--- begin Text to read ---
# Fish Stores



## jon. o (Sep 30, 2010)

Hi,

I am having trouble tracking down a Serrasalmus Maculatus. I live near Nanaimo on Vancouver Island BC Canada. Since I live in Canada I cant get them from AE Aquatics, sharks aquarium, or aqua scape. All the fish stores near me only have red bellies. Does anyone know a store near me that has piranhas, or a reliable supplier I could buy from in Canada? I am just looking for 1 Mac.

Jon


----------



## Sacrifice (Sep 24, 2006)

I thought that some of our sponsors also have shops in Canada.

You may wanna use our store locator...

http://www.piranha-fury.com/pfury/index.php?/forum/223-store-locator/


----------



## MPG (Mar 14, 2010)

I asked a bit ago and the only answer was some guy whos min order was $200.

I wish Canada had one, I'd be a frequent customer.


----------



## Guest (Oct 6, 2010)

The only Canadian supplier would be Below Water out of Quebec. Though he does have a minimum order as do the sponsors on this website. The only thing you can do is keep an eye out at your stores for a Mac or you could place an ad on kijiji or BC Aquaria asking if anyone is looking to sell theirs.


----------



## Johnny_Zanni (Nov 8, 2009)

Our sponsors do not have a minimum order.

Jon. Look up Primitive Jungle. If they are still open and you go there. Tell the owner Piranha Fury says Hi.


----------



## RuthlessCarnage (Apr 1, 2010)

You'll have to come out to Ontario for some. I know a few places near me or in the area.


----------



## Johnny_Zanni (Nov 8, 2009)

RuthlessCarnage said:


> You'll have to come out to Ontario for some. I know a few places near me or in the area.


GTA is the only place in ontario with good piranha....


----------



## duster1971 (Jan 23, 2010)
--- end Text to read ---
--- begin Record excerpts ---
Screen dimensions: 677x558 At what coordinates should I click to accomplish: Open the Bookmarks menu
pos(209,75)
--- end Record excerpts ---
--- begin Record excerpts ---
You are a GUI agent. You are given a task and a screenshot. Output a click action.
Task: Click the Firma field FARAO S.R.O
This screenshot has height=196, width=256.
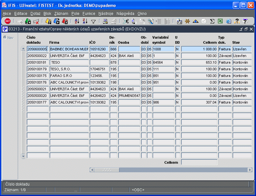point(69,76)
--- end Record excerpts ---
What you will do >>
Render the following sentence from the fish stores thread in French: "The only Canadian supplier would be Below Water out of Quebec."

Solution to the problem >>
Le seul fournisseur canadien serait Below Water, établi au Québec.